Hello, neno89!
Recall this theorem:
If two secants are drawn to a circle from an external point,
the included angle is one-half the differnce of the intercepted arcs.
In your diagram: \(\displaystyle \,\angle P\;=\;\frac{1}{2}\left(\overline{WX}\,-\,\overline{ZY}\right)\)
We are told that: \(\displaystyle \,\overline{WXY}\:=\:200^o\;\;\Rightarrow\;\;\overline{WX}\,+\,\overline{XY}\:=\:200^o\;\;\) [1]
Then: \(\displaystyle \,\overline{WZY}\:=\:160^o\;\;\Rightarrow\;\;\overline{WZ}\,+\,\overline{ZY}\:=\:160^o\;\;\) [2]
Subtract [2] from [1]: \(\displaystyle \,(\overline{WX}\,+\,\overline{XY})\,-\,(\overline{WZ}\,+\,\overline{ZY})\:=\:40^o\)

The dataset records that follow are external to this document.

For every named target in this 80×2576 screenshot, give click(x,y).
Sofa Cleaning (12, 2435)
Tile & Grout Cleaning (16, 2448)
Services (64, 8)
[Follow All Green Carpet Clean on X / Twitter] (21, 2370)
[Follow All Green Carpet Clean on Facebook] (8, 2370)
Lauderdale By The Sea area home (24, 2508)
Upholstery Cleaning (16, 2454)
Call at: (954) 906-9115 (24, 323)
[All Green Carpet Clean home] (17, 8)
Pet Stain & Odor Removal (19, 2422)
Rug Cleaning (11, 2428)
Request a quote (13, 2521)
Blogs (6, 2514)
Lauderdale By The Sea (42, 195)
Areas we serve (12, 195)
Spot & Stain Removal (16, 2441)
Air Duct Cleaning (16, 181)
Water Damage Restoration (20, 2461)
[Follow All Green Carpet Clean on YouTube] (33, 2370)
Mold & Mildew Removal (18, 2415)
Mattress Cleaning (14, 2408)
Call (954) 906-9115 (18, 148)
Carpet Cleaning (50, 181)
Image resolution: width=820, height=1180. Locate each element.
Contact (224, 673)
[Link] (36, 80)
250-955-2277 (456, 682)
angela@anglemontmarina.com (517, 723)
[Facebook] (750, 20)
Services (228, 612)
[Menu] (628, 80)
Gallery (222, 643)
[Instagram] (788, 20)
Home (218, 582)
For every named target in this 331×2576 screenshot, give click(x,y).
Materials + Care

We have: \(\displaystyle \,\overline{WX}\,+\,\overline{XY}\,-\,\overline{WZ}\,-\,\overline{ZY}\:=\:40^o\)
\(\displaystyle \;\;\)But \(\displaystyle WZ\,=\,XY\), hence: \(\displaystyle \,\overline{WZ}\,=\,\overline{XY}.\;\;\) (Equal chords subtend equal arcs)
Our equation becomes: \(\displaystyle \overline{WX}\,-\,\overline{ZY}\:=\:40^o\) . . . the difference of the intercepted arcs!
Therefore: \(\displaystyle \,\angle P\:=\:\frac{1}{2}(40^o)\:=\:20^o\)